WHAT THIS TASK INVOLVES: Continue the story below about preparing Babe's body for burial, picking up after its final sentence.

Hamma laid her body on the grass.

“Now we have to clean the sand off of her.” said Gigi.

“What! “ said Hamma, “Why!”

“Because she is covered in sand and she can’t be buried with a sandy face.”

My father sighed and went to fetch the hose.

“In a situations like this, you just do as you are told.” He said.

I thought by situation he meant “marriage” not “death.” I wondered what he would do if he could go back to his “sudden death” week before he married my mother. I know he attempted to delay proceedings but she insisted that they get married before the end of 1969. He waited until December 27th but now it’s been almost 45 years… forty five years of fetching the hose.

My mother affectionately washed off Babe’s body. I wondered if the next step was taxidermy, but then I realized that that was something only I would consider, and my dogs were small enough to fit into a freezer, Babe was not.

Chris stepped in and decided to dig the hole in the garden.

“We had better do it now before rigor mortis sets in.” He returned with a shovel and got to work.

“I’ll call the Jones’s and tell them we will be late.” We were always late but they deserved a warning that we would be arriving even later and with a large risk of spontaneous crying.

DATA SHOWN:
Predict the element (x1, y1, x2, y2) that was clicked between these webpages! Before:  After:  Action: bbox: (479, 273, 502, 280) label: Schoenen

RESULT OF THE EXERCISE:
Mom was already crying and so Sadie went around and hugged everyone to make them feel better. Whereas Eva just wanted to know,

“Why is Daddy putting Babe in a hole?”

“Because after she died, she needs to be buried and then she will go to heaven to become an angel.” I replied doing my best. I probably could have done better if we had had more warning.

My sister piped up, “But you said you were a heathen on your blog.”

“I am a heathen but I still believe in heaven and angels… and fairies and ghosts.”

“Mommy what’s a heathen.”

“It’s your mommy’s nickname.”

We decided to go to the party and return afterwards to host a proper funeral. Meanwhile my brother arrived at the party and was told by his godparents the terrible news. He was shocked and devastated, devastated that the sister he lost was the one that didn’t talk back, and the one who couldn’t read or write blogs, and for a moment Babe’s passing took emphasis off the event at hand. The rest of us arrived forty five minutes late, the approximate time needed for Chris to dig a hole and the rest of us to argue about it, shower and dress.

And so my brother’s wedding pre-party became Babe’s wake, as the family, the wedding party and the soon to be “outlaws” toasted to her memory. Who doesn’t love a dog, even one that barks fifty seven times at 8am.

Later at the funeral, even Chris wiped away a tear for Babe, for the dog, who would never bark for the fifty eighth time. I played Taps on my laptop and read a poem by Lord Byron.

Epitaph to a Dog: http://en.wikipedia.org/wiki/Epitaph_to_a_Dog

It begins:

Near this Spot
 are deposited the Remains of one 
who possessed Beauty without Vanity,
 Strength without Insolence, 
Courage without Ferocity, 
and all the virtues of Man without his Vices.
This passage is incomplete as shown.